■ **Written instruction**
Pull out each line of the material that contains the string "width", matching case exactly.
** Start of Materials provided **
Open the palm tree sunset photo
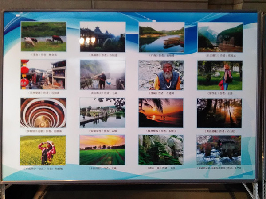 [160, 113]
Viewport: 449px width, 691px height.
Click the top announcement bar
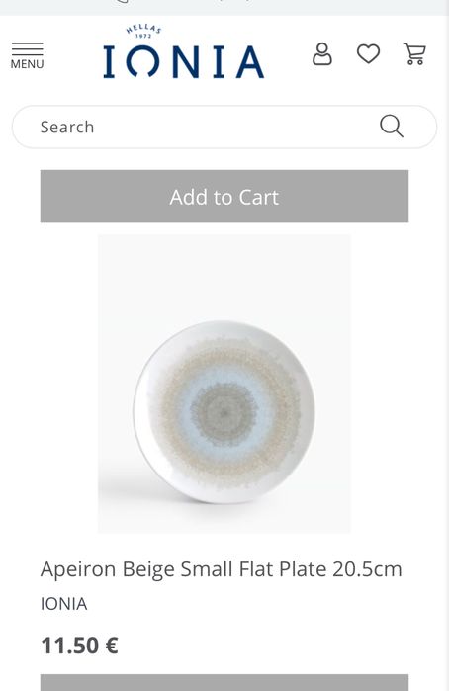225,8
** End of Materials provided **
** Start of Materials provided **
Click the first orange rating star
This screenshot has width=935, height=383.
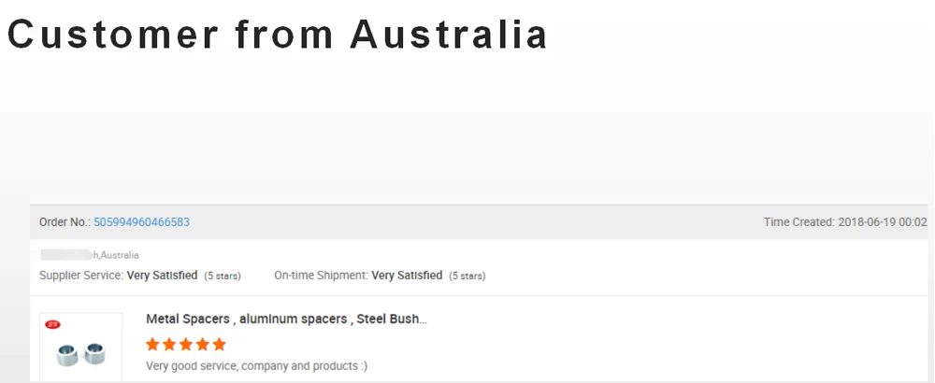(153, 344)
** End of Materials provided **
■ **Task result**
Viewport: 449px width, 691px height.
This screenshot has width=935, height=383.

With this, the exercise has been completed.